#### [Texto fornecido]
Um certo tom vegetal....


Os pinheiros tem os troncos negros, como estacas, acabam depois numa rama verde escura, estão húmidos e existem assim coisas a germinar por debaixo das carumas já secas, acamadas, mortas? Adormecidas, talvez.

As gaivotas enganaram-se nos caminhos junto às águas e chegam assim a zonas secas, onde se adivinham rios, depois mar, mas só se adivinham, os outros pássaros ficam confusos, não há flores, tudo está meio adormecido como numa história, que não me lembro, nem do Era uma vez, nem do Vitória, acabou-se a história.

Pode ser uma história qualquer, a história de um passeio no pinhal de uma menina pequena, que sorri a cada nuvem de bafo porque está frio, que se encanta com líquenes e cogumelos, nascidos dos restos de Verão, com as chuvas de Outono e o frio de Inverno, que crescem tenros, silenciosos e secretos, que encolhe os ombros para sentir o calor da roupa, e em cada camada de caruma que pisa adivinha ruídos estranhos, como o estalar das cascas das arvores, as cascas das arvores que têm aquele tom vegetal tão próprio, que uma rapariga mais crescida, que bafeja ar quente para as mãos, enrola mais o cachecol, aquela rapariga crescida acha aquele tom vegetal igual ao tom de certos olhares, há uma mulher também, uma mulher que respira fundo aquele odor de arvores, um odor natural, não em spray, vaporizador, que se lembra de outras caminhadas, de amparar passos hesitantes de quem começa a andar, que ensinou que aqueles chapelinhos estranhos cheiram bem, ao odor do eucalipto, que ensina uma música compassada e repetitiva com lobos a uivar e cucos a cantar na floresta, que noutros dias mais quentes diz “Psiuu! Escuta, o cuco!”, essa mulher passou só ao lado dos pinheiros, hoje, com um olhar de cobiça, lembrou-se que uma parte de si é essa menina, essa rapariga, é ela agora, provavelmente mais velha, de manchas nas mãos e passos incertos deverá continuar-se a maravilhar com o tom vegetal das cascas das árvores.

#### [Complete o seguinte]
1: Segundo o texto sobre o pinhal, por que motivo sorri a menina pequena a cada nuvem de bafo?
2: Reproduza do texto sobre o pinhal o trecho que abre com as palavras que contêm "Um certo tom" e fecha com "acabou-se a história.".
3: Indique se cada afirmação concorda com o texto sobre o pinhal, respondendo sim ou não e citando as palavras decisivas do texto.
(a) Os pinheiros têm troncos negros.
(b) A rapariga crescida bafeja ar frio para as mãos.
(c) A mulher ensinou que os chapelinhos estranhos cheiram ao odor do eucalipto.
A listagem não tem aqui qualquer papel.

#### [Dados fornecidos]
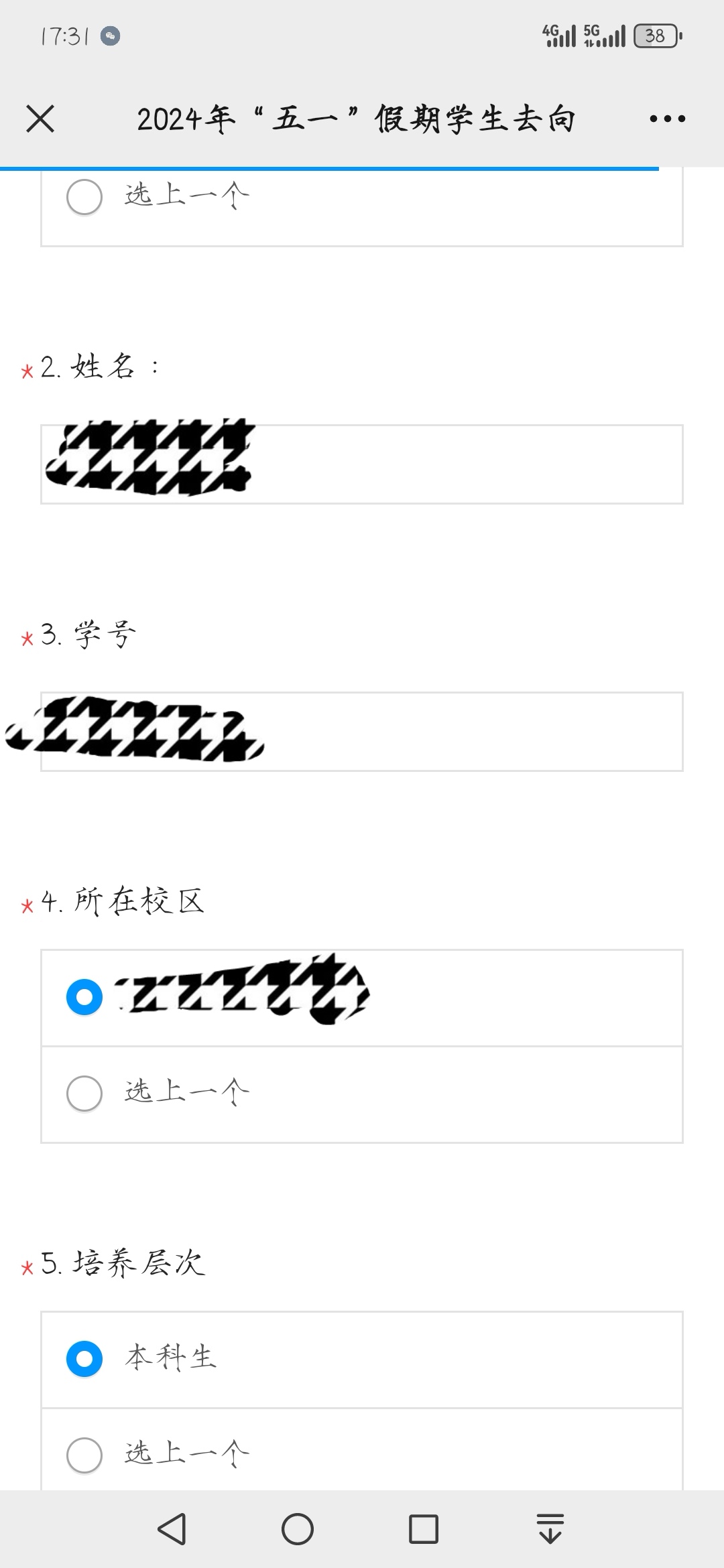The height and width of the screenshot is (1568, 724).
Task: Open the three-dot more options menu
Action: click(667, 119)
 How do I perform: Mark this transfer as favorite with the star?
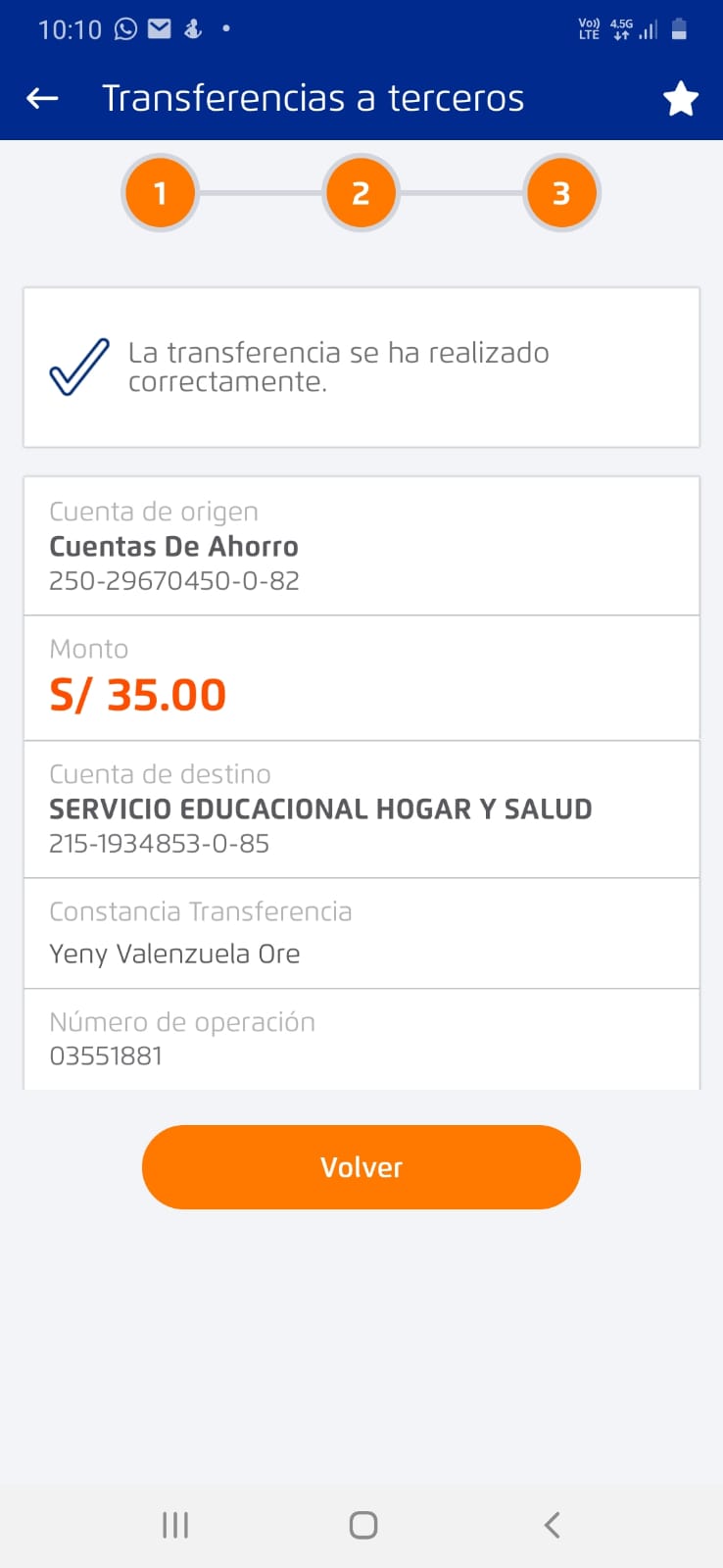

#### [Resoluções]
1: Sorri porque está frio.

2:
Um certo tom vegetal....


Os pinheiros tem os troncos negros, como estacas, acabam depois numa rama verde escura, estão húmidos e existem assim coisas a germinar por debaixo das carumas já secas, acamadas, mortas? Adormecidas, talvez.

As gaivotas enganaram-se nos caminhos junto às águas e chegam assim a zonas secas, onde se adivinham rios, depois mar, mas só se adivinham, os outros pássaros ficam confusos, não há flores, tudo está meio adormecido como numa história, que não me lembro, nem do Era uma vez, nem do Vitória, acabou-se a história.

3:
(a) Sim: "Os pinheiros tem os troncos negros, como estacas".
(b) Não: "que bafeja ar quente para as mãos".
(c) Sim: "que ensinou que aqueles chapelinhos estranhos cheiram bem, ao odor do eucalipto".